しかし、ナナギは首をかしげて眉をひそめるばかりだ。
「チサヤなりに心配してるんだ」
ぶっきらぼうに言われすぎて、素直に言葉を受け取れていないナナギを見兼ねて、クシナが耳打ちした。
途端、ナナギの眉が開く。
「そうなの?」
嬉しそうに目を細めてナナギはクシナを見る。
「ああ」
それに笑みを返しながら肯定を示し、クシナはシャオロン達の方に向き直った。
見つかったペンダントについて話しているようで、リィーリアとシャオロンが屈み込んでいる。
「古いわねぇ」
「…リィーリア様程ではないでしょうがね」
「シャオロン、何か言って?」
「いえ、別に」
恒例の年についての言い争いが勃発しようとしている二人の傍で、レイがにこにこ笑っている。

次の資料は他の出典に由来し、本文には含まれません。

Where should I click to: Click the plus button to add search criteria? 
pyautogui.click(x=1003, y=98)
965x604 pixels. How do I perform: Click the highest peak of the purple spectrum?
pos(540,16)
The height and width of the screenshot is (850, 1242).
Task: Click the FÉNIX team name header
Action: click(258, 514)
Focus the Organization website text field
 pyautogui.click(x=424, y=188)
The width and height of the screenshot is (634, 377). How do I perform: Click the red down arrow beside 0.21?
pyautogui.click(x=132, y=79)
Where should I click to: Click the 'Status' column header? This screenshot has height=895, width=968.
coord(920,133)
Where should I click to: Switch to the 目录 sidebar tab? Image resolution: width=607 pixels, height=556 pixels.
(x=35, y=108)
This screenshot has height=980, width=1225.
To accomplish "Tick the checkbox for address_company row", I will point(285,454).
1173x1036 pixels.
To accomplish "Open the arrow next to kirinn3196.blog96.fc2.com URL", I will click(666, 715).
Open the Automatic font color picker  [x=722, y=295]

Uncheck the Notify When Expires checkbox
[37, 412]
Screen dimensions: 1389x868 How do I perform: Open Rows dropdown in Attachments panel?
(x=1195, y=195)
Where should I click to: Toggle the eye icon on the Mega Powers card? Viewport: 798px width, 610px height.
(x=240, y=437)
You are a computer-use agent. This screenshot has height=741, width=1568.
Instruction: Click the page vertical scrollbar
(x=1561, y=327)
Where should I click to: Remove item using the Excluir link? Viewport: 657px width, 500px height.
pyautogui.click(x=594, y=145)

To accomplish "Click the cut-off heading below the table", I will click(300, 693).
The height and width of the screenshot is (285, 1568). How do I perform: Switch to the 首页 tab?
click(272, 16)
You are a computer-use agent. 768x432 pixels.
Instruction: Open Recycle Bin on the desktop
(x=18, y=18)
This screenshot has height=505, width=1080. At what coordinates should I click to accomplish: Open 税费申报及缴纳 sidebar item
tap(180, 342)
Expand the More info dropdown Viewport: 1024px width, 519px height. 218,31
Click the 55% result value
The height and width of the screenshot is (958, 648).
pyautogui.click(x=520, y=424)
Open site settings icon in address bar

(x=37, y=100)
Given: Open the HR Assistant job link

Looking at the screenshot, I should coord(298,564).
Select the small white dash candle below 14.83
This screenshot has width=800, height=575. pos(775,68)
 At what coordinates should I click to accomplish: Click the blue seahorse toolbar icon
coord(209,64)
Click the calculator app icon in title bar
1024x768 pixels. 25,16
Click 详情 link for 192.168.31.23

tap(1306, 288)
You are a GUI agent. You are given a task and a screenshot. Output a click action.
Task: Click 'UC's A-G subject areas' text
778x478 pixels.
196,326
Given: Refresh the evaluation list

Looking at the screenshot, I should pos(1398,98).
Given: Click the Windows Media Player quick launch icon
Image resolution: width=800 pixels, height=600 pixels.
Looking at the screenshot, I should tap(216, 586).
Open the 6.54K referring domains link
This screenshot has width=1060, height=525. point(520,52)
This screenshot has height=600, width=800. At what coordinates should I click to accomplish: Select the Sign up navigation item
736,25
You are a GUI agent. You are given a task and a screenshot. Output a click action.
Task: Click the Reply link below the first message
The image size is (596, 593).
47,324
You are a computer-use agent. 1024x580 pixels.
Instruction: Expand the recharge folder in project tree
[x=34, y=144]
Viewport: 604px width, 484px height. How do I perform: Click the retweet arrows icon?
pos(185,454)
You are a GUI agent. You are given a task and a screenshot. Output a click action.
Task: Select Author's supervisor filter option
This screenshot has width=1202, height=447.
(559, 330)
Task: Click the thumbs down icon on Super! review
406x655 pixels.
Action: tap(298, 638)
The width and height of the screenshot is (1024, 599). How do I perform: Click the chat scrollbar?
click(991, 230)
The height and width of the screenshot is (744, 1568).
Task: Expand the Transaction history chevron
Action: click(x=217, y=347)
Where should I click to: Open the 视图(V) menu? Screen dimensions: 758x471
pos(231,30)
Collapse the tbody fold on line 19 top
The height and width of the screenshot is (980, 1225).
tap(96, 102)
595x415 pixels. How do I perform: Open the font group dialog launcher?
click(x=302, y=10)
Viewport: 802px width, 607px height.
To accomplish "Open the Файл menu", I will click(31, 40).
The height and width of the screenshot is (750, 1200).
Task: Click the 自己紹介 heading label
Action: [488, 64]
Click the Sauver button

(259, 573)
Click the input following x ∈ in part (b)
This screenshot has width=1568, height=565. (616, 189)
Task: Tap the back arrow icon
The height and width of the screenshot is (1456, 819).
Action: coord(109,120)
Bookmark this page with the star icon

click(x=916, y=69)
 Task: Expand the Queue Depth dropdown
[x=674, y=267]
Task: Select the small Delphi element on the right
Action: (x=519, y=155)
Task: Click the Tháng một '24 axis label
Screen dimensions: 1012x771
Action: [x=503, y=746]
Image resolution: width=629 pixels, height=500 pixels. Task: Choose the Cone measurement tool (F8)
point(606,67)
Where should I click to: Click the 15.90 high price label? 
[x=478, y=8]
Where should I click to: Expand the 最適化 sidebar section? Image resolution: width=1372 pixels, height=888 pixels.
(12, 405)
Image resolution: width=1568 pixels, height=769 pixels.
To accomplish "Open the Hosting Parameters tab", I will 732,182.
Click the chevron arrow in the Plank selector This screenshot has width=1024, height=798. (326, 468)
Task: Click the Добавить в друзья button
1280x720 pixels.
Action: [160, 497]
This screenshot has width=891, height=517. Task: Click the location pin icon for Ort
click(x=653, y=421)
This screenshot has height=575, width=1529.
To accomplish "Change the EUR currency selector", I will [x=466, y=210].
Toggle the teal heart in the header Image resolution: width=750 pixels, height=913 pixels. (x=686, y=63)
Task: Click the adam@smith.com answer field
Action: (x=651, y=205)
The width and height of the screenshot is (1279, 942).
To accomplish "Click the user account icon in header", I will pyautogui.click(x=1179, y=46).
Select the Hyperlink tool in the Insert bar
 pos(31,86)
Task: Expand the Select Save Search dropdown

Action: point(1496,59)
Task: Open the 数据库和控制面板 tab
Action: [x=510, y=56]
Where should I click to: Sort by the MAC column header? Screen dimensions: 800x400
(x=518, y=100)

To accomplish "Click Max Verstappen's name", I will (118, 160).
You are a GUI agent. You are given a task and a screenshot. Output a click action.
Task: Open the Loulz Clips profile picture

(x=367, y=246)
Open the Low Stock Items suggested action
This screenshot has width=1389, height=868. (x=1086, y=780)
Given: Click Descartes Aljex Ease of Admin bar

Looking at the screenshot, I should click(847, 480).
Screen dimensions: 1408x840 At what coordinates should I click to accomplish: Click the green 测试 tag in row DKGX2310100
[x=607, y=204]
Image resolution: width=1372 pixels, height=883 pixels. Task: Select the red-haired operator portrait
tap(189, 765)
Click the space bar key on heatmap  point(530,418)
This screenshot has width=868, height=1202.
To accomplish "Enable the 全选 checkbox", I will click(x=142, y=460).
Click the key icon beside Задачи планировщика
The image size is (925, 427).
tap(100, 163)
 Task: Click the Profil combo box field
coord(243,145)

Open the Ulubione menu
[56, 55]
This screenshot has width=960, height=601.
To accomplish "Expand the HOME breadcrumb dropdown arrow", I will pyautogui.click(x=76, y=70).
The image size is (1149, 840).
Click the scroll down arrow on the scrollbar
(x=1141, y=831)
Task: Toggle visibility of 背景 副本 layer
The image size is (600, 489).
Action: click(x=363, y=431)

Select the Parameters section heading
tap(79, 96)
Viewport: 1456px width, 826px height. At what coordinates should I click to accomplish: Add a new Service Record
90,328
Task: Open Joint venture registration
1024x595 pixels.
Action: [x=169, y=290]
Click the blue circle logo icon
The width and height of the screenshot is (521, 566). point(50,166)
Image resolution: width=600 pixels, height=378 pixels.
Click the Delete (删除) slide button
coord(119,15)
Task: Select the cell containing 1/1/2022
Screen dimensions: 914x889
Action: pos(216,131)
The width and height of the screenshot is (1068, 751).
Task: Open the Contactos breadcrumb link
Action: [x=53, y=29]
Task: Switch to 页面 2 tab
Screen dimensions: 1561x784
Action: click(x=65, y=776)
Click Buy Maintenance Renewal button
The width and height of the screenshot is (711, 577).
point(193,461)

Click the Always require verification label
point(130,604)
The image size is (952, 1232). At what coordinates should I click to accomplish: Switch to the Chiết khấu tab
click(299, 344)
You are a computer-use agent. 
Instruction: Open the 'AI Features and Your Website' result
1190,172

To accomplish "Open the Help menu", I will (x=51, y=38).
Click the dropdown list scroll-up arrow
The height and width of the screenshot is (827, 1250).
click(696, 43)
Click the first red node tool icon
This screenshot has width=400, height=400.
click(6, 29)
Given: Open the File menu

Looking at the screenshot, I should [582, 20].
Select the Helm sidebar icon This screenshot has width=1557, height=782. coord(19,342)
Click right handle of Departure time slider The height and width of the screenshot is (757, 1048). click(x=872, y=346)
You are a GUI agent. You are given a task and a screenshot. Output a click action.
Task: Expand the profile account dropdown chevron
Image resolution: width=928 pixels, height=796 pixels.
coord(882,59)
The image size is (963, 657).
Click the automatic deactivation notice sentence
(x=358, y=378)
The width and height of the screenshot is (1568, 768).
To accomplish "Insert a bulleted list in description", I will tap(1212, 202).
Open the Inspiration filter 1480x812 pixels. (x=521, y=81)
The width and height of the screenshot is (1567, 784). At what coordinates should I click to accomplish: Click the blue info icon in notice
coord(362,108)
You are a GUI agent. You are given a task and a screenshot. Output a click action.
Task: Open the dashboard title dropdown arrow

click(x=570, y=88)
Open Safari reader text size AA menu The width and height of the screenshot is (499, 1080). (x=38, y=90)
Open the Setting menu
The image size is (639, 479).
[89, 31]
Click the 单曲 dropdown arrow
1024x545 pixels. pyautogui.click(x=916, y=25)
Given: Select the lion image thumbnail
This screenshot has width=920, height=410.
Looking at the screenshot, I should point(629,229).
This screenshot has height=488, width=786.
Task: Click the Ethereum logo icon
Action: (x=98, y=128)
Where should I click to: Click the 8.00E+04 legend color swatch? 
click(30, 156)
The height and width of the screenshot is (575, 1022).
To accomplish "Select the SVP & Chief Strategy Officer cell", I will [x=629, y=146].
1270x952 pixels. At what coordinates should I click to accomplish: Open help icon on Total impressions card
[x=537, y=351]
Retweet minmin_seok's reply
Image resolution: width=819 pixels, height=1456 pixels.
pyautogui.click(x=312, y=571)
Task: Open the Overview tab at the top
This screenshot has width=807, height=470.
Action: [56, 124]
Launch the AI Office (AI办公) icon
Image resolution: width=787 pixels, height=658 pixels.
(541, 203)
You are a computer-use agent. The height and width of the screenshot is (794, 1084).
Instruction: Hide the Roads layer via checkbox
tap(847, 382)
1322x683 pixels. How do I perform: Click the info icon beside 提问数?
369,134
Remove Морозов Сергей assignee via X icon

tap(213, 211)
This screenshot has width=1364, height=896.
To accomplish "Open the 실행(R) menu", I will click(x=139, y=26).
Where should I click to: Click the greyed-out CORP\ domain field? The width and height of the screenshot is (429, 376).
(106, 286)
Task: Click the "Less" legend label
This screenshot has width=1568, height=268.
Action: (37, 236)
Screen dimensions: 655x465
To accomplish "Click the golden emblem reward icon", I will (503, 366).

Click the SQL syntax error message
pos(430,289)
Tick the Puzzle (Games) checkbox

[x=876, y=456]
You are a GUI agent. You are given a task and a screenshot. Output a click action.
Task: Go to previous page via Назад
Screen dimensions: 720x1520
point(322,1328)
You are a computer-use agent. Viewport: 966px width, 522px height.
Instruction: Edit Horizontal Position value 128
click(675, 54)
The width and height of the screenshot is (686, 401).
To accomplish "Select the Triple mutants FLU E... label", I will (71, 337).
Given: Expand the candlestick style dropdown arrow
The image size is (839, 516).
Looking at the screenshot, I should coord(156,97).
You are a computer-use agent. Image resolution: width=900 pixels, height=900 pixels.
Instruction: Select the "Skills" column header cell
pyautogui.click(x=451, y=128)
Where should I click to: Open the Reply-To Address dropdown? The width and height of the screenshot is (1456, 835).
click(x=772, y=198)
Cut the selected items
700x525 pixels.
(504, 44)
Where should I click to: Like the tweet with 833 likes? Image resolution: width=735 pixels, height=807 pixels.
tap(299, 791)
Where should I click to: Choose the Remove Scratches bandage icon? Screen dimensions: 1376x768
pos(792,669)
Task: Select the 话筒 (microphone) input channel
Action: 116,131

この状況でその聖母のような微笑みは、胡散臭く見えるほどだ。
密かに苦笑をして、クシナはレイに歩み寄った。
「楽しそうだな」
「…そう見える?」
「いや、あまり」
きっぱりと首を振ったクシナに、今度は小さく声を上げて笑う。
「嘘だよ。ちょっと楽しいよ。仲いいよね、あの二人」
「喧嘩するほどってやつだな。…あー、それを言うならナナギとチサヤ、あとクリスも同じかもしれないな」
「そうだね。羨ましいかも」
「…そうか?」
まだ言い争いを続けるシャオロンとリィーリアを眺めながら呟いたレイに、クシナは眉を上げた。
そんなクシナに、レイは意味深に目を細める。
「あれ? クシナは好きな人とは甘い会話を交わしたいタイプ?」
「っ!?」
レイの言葉にクシナは目を見開いた。
「な、な、な、何を言いだすんだ! しかもその言い方だとあいつらが…その…」
「好き合ってるみたいだって?」
真っ赤になってどもりまくるクシナとは対照的に、レイは涼しい顔。
「違うの? まぁリィーリア達は違うかもしれないけど、チサヤってあれ典型的なツンデ…」
「わーっ! 言うな! それ以上言うな!」
「何で?」
レイの言葉を、クシナはオーバーに両手を振りながら遮った。
遮られたレイはきょとんと首をかしげ、素直に疑問を口にする。
「何でって…。幼なじみのそういう面はその…あまり耳にしたくない…」
「それって、父親が娘の恋の話を聞きたくないのと同類?」
ごにょごにょと決まり悪げに言ったクシナに、レイは笑顔で一閃。
案の定、クシナは雷を受けたかのように固まっている。
まぁ、そりゃあねぇ。
誰でもそんなものに例えられたらショックですよね。
ましてや、まだクシナは若いですしね。
娘と同じ年代のはずですよ。
「ま、まぁ、何はともあれ良かったな」
「無事に帰れそうだよね」
咳払いをひとつ、声音を少し変えて言ったクシナに、レイはまたにっこりしてみせた。
お久しぶりです、椎名です。
最近私生活が何かと忙しく、かなり間が空いてしまいました。
お待たせしてしまっていたら、すみません。
話を変えまして。
サブタイの長さが以上です…!
しかもあまり本編と関係ない!
あと、ユニークが一万いってました!
超びっくりです。
もう感謝感謝です!!!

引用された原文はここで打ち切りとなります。